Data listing
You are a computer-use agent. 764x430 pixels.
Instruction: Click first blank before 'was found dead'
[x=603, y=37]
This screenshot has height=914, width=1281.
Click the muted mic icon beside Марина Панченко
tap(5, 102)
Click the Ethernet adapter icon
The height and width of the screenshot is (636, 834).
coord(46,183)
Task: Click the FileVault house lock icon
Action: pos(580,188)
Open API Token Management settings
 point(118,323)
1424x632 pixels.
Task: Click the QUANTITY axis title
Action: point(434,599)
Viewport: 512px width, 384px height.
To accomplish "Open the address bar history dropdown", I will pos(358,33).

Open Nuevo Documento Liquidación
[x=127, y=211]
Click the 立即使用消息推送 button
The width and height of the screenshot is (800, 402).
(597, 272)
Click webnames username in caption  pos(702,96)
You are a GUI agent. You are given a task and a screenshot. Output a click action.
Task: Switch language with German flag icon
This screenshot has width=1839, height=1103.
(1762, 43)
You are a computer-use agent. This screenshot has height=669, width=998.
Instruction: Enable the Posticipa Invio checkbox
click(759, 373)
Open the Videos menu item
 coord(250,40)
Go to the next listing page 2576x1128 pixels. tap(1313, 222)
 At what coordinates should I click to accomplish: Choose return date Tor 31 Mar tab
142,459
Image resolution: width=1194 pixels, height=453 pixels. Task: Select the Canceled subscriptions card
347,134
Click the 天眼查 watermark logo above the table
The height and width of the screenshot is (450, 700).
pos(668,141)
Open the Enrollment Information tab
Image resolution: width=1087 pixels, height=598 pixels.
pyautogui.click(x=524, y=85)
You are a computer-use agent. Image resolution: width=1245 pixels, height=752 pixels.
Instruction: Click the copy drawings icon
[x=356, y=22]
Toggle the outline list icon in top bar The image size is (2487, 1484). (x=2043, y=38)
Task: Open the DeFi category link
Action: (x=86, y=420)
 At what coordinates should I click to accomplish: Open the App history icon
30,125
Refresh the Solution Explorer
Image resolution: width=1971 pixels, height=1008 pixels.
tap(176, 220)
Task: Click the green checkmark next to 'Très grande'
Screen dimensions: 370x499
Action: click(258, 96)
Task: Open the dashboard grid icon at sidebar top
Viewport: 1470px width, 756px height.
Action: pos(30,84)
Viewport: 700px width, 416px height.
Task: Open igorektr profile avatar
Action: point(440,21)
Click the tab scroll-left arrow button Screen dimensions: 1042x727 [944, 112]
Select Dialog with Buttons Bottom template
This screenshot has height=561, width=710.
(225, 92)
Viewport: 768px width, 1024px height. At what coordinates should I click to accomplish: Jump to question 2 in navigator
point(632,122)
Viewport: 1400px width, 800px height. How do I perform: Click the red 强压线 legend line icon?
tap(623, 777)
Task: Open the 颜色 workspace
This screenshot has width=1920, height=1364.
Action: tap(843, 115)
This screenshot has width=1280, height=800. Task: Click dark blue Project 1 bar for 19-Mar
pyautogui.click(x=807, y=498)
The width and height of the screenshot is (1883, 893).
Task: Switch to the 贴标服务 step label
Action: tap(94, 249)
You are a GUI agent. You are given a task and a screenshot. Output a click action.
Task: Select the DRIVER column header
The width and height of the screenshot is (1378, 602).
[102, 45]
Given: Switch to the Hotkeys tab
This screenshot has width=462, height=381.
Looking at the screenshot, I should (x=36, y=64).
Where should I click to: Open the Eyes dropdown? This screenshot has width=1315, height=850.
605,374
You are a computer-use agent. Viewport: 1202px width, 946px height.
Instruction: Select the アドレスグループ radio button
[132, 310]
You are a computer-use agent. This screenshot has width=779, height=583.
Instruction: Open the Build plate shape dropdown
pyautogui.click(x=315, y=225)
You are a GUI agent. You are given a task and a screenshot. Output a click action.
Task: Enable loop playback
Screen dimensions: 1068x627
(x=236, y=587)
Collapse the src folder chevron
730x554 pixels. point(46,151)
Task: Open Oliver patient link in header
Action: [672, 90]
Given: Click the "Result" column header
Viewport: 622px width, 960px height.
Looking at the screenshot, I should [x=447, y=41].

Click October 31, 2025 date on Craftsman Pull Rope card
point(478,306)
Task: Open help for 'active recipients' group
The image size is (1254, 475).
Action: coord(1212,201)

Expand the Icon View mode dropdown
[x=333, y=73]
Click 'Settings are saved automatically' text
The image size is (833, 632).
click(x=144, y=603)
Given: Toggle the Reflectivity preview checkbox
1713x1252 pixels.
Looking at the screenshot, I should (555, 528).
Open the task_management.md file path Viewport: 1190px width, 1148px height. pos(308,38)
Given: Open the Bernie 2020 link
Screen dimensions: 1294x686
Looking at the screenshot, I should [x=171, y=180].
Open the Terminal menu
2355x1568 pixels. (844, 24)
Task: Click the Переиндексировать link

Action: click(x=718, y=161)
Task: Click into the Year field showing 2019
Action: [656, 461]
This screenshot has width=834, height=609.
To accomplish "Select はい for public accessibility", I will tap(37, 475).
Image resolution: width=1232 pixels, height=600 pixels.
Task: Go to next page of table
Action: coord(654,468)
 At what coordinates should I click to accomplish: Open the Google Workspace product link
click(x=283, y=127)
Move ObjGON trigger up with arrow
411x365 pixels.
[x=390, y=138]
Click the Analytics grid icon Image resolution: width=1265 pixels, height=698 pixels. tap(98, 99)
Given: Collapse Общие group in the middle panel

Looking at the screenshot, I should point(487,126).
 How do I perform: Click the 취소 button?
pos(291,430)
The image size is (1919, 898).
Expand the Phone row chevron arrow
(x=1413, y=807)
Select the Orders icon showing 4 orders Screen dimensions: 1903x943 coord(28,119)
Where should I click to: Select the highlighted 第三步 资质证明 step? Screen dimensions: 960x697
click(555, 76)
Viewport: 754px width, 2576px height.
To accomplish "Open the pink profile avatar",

### [Exercise goal]
Rewrite these items, substituting "Command:" for every "Instruction:" and leaving everything else unchanged.

### [Task response]
You are a computer-use agent. 764x430 pixels.
Command: Click first blank before 'was found dead'
[x=603, y=37]
This screenshot has height=914, width=1281.
Click the muted mic icon beside Марина Панченко
tap(5, 102)
Click the Ethernet adapter icon
The height and width of the screenshot is (636, 834).
coord(46,183)
Task: Click the FileVault house lock icon
Action: pos(580,188)
Open API Token Management settings
 point(118,323)
1424x632 pixels.
Task: Click the QUANTITY axis title
Action: point(434,599)
Viewport: 512px width, 384px height.
To accomplish "Open the address bar history dropdown", I will pos(358,33).

Open Nuevo Documento Liquidación
[x=127, y=211]
Click the 立即使用消息推送 button
The width and height of the screenshot is (800, 402).
(597, 272)
Click webnames username in caption  pos(702,96)
You are a GUI agent. You are given a task and a screenshot. Output a click action.
Task: Switch language with German flag icon
This screenshot has width=1839, height=1103.
(1762, 43)
You are a computer-use agent. This screenshot has height=669, width=998.
Command: Enable the Posticipa Invio checkbox
click(759, 373)
Open the Videos menu item
 coord(250,40)
Go to the next listing page 2576x1128 pixels. tap(1313, 222)
 At what coordinates should I click to accomplish: Choose return date Tor 31 Mar tab
142,459
Image resolution: width=1194 pixels, height=453 pixels. Task: Select the Canceled subscriptions card
347,134
Click the 天眼查 watermark logo above the table
The height and width of the screenshot is (450, 700).
pos(668,141)
Open the Enrollment Information tab
Image resolution: width=1087 pixels, height=598 pixels.
pyautogui.click(x=524, y=85)
You are a computer-use agent. Image resolution: width=1245 pixels, height=752 pixels.
Command: Click the copy drawings icon
[x=356, y=22]
Toggle the outline list icon in top bar The image size is (2487, 1484). (x=2043, y=38)
Task: Open the DeFi category link
Action: (x=86, y=420)
 At what coordinates should I click to accomplish: Open the App history icon
30,125
Refresh the Solution Explorer
Image resolution: width=1971 pixels, height=1008 pixels.
tap(176, 220)
Task: Click the green checkmark next to 'Très grande'
Screen dimensions: 370x499
Action: click(258, 96)
Task: Open the dashboard grid icon at sidebar top
Viewport: 1470px width, 756px height.
Action: pos(30,84)
Viewport: 700px width, 416px height.
Task: Open igorektr profile avatar
Action: point(440,21)
Click the tab scroll-left arrow button Screen dimensions: 1042x727 [944, 112]
Select Dialog with Buttons Bottom template
This screenshot has height=561, width=710.
(225, 92)
Viewport: 768px width, 1024px height. At what coordinates should I click to accomplish: Jump to question 2 in navigator
point(632,122)
Viewport: 1400px width, 800px height. How do I perform: Click the red 强压线 legend line icon?
tap(623, 777)
Task: Open the 颜色 workspace
This screenshot has width=1920, height=1364.
Action: tap(843, 115)
This screenshot has width=1280, height=800. Task: Click dark blue Project 1 bar for 19-Mar
pyautogui.click(x=807, y=498)
The width and height of the screenshot is (1883, 893).
Task: Switch to the 贴标服务 step label
Action: tap(94, 249)
You are a GUI agent. You are given a task and a screenshot. Output a click action.
Task: Select the DRIVER column header
The width and height of the screenshot is (1378, 602).
[102, 45]
Given: Switch to the Hotkeys tab
This screenshot has width=462, height=381.
Looking at the screenshot, I should (x=36, y=64).
Where should I click to: Open the Eyes dropdown? This screenshot has width=1315, height=850.
605,374
You are a computer-use agent. Viewport: 1202px width, 946px height.
Command: Select the アドレスグループ radio button
[132, 310]
You are a computer-use agent. This screenshot has width=779, height=583.
Command: Open the Build plate shape dropdown
pyautogui.click(x=315, y=225)
You are a GUI agent. You are given a task and a screenshot. Output a click action.
Task: Enable loop playback
Screen dimensions: 1068x627
(x=236, y=587)
Collapse the src folder chevron
730x554 pixels. point(46,151)
Task: Open Oliver patient link in header
Action: [672, 90]
Given: Click the "Result" column header
Viewport: 622px width, 960px height.
Looking at the screenshot, I should [x=447, y=41].

Click October 31, 2025 date on Craftsman Pull Rope card
point(478,306)
Task: Open help for 'active recipients' group
The image size is (1254, 475).
Action: coord(1212,201)

Expand the Icon View mode dropdown
[x=333, y=73]
Click 'Settings are saved automatically' text
The image size is (833, 632).
click(x=144, y=603)
Given: Toggle the Reflectivity preview checkbox
1713x1252 pixels.
Looking at the screenshot, I should (555, 528).
Open the task_management.md file path Viewport: 1190px width, 1148px height. pos(308,38)
Given: Open the Bernie 2020 link
Screen dimensions: 1294x686
Looking at the screenshot, I should [x=171, y=180].
Open the Terminal menu
2355x1568 pixels. (844, 24)
Task: Click the Переиндексировать link

Action: click(x=718, y=161)
Task: Click into the Year field showing 2019
Action: [656, 461]
This screenshot has width=834, height=609.
To accomplish "Select はい for public accessibility", I will tap(37, 475).
Image resolution: width=1232 pixels, height=600 pixels.
Task: Go to next page of table
Action: coord(654,468)
 At what coordinates should I click to accomplish: Open the Google Workspace product link
click(x=283, y=127)
Move ObjGON trigger up with arrow
411x365 pixels.
[x=390, y=138]
Click the Analytics grid icon Image resolution: width=1265 pixels, height=698 pixels. tap(98, 99)
Given: Collapse Общие group in the middle panel

Looking at the screenshot, I should point(487,126).
 How do I perform: Click the 취소 button?
pos(291,430)
The image size is (1919, 898).
Expand the Phone row chevron arrow
(x=1413, y=807)
Select the Orders icon showing 4 orders Screen dimensions: 1903x943 coord(28,119)
Where should I click to: Select the highlighted 第三步 资质证明 step? Screen dimensions: 960x697
click(555, 76)
Viewport: 754px width, 2576px height.
To accomplish "Open the pink profile avatar",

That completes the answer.